AIM OF THE EXERCISE = Copies of all lines that contain "agent" are needed; take them from the data below.

RECORDS FOR THIS TASK =
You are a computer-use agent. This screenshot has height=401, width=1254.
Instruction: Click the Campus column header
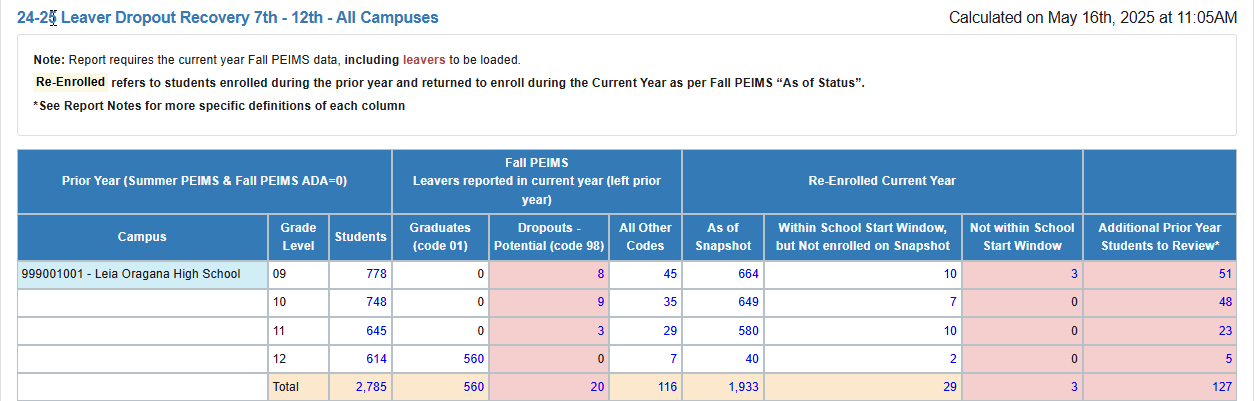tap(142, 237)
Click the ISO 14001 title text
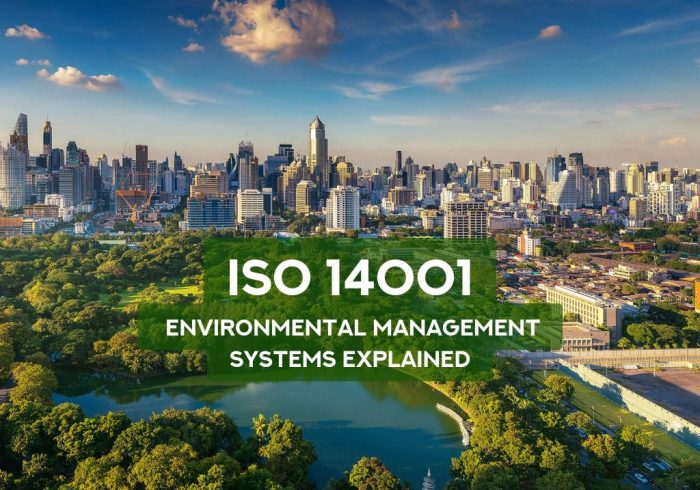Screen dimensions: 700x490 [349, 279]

--

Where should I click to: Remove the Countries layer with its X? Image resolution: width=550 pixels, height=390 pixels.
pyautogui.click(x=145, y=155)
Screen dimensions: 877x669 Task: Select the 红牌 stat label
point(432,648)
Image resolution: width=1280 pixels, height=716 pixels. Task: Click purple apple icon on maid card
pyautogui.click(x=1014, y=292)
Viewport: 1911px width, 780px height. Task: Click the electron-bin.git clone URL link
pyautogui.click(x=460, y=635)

--

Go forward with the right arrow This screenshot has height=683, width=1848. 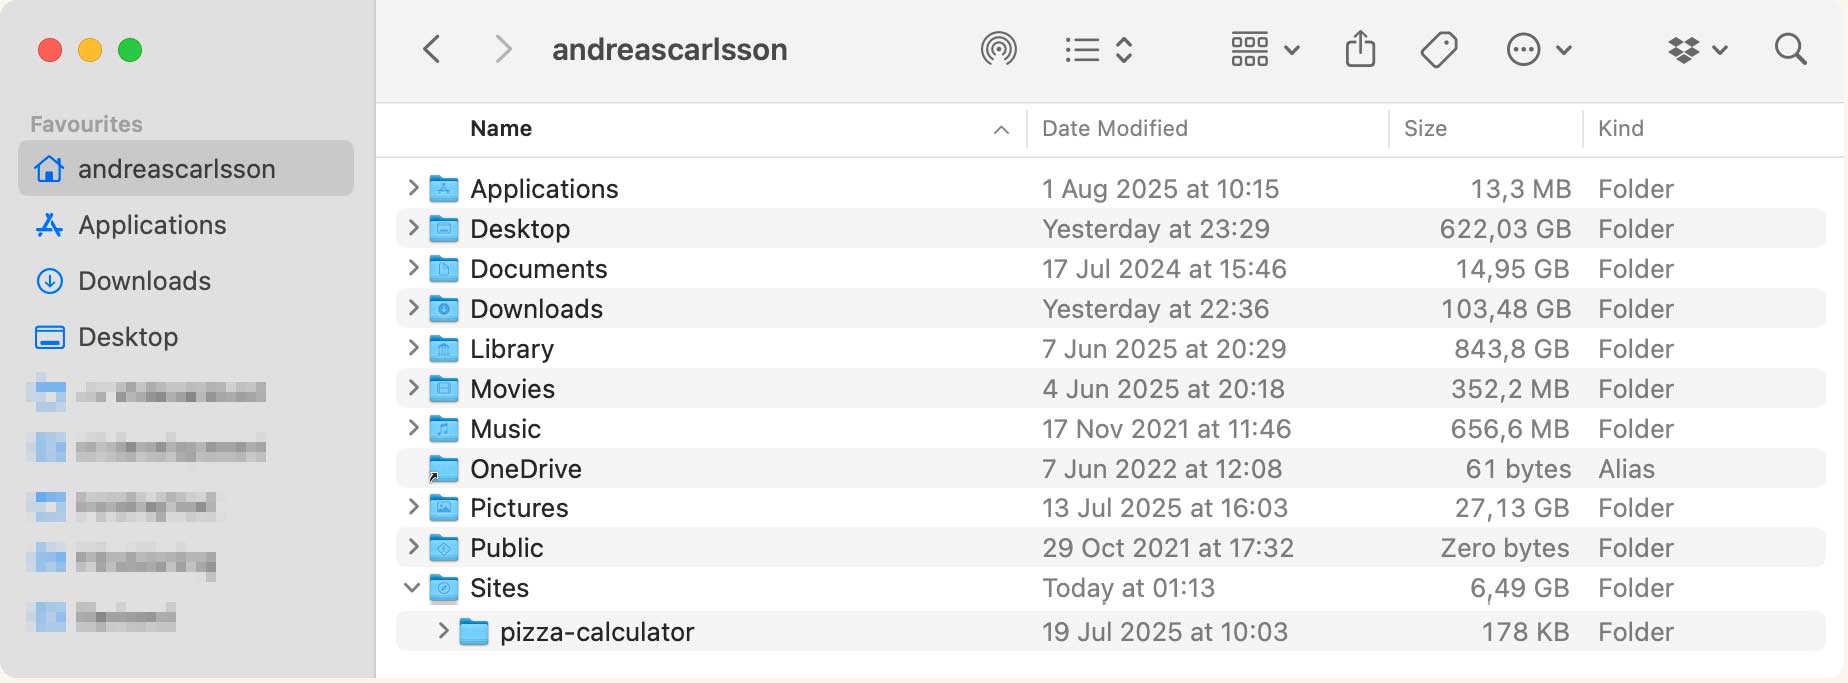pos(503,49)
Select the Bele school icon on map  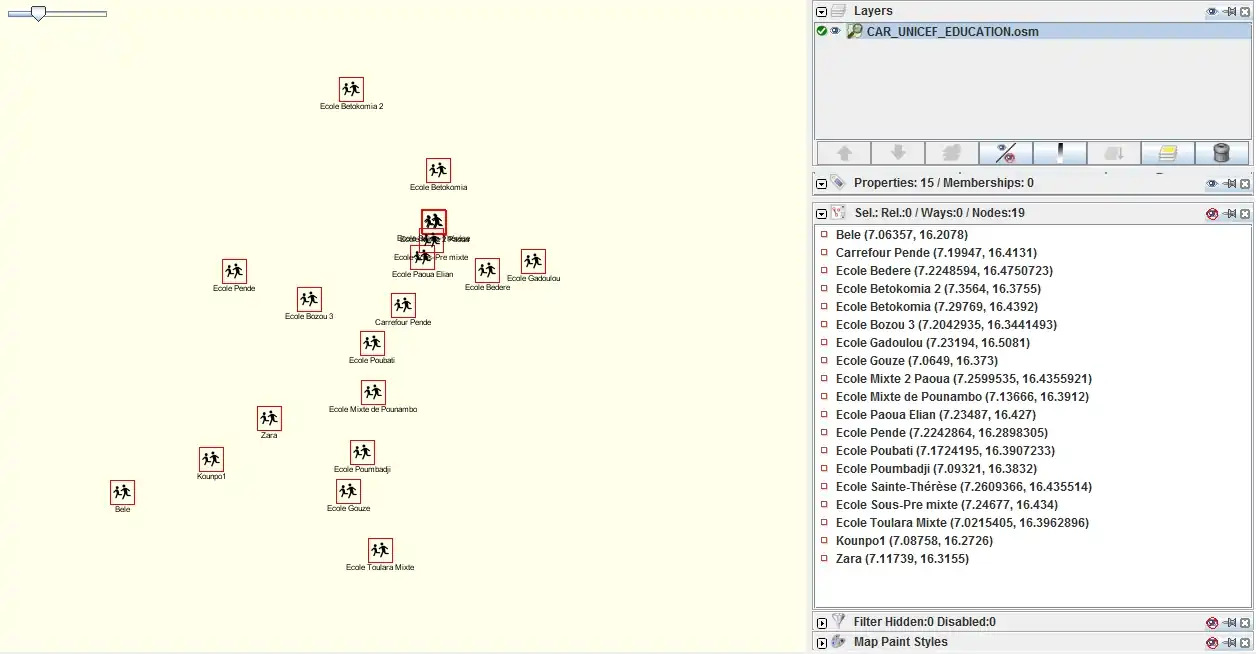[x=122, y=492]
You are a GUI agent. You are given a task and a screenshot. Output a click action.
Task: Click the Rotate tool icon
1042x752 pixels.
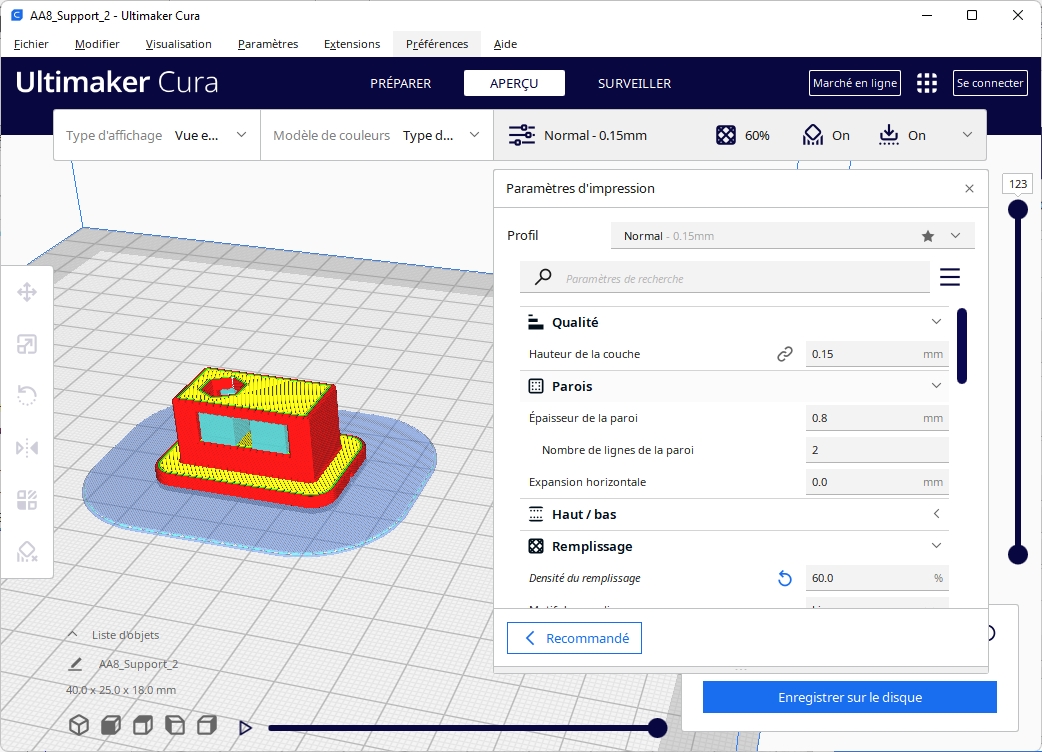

ANSWER FOR THIS EXERCISE =
You are a computer-use agent. This screenshot has height=401, width=1254.
You are a GUI agent. You are given a task and a screenshot. Output a click action.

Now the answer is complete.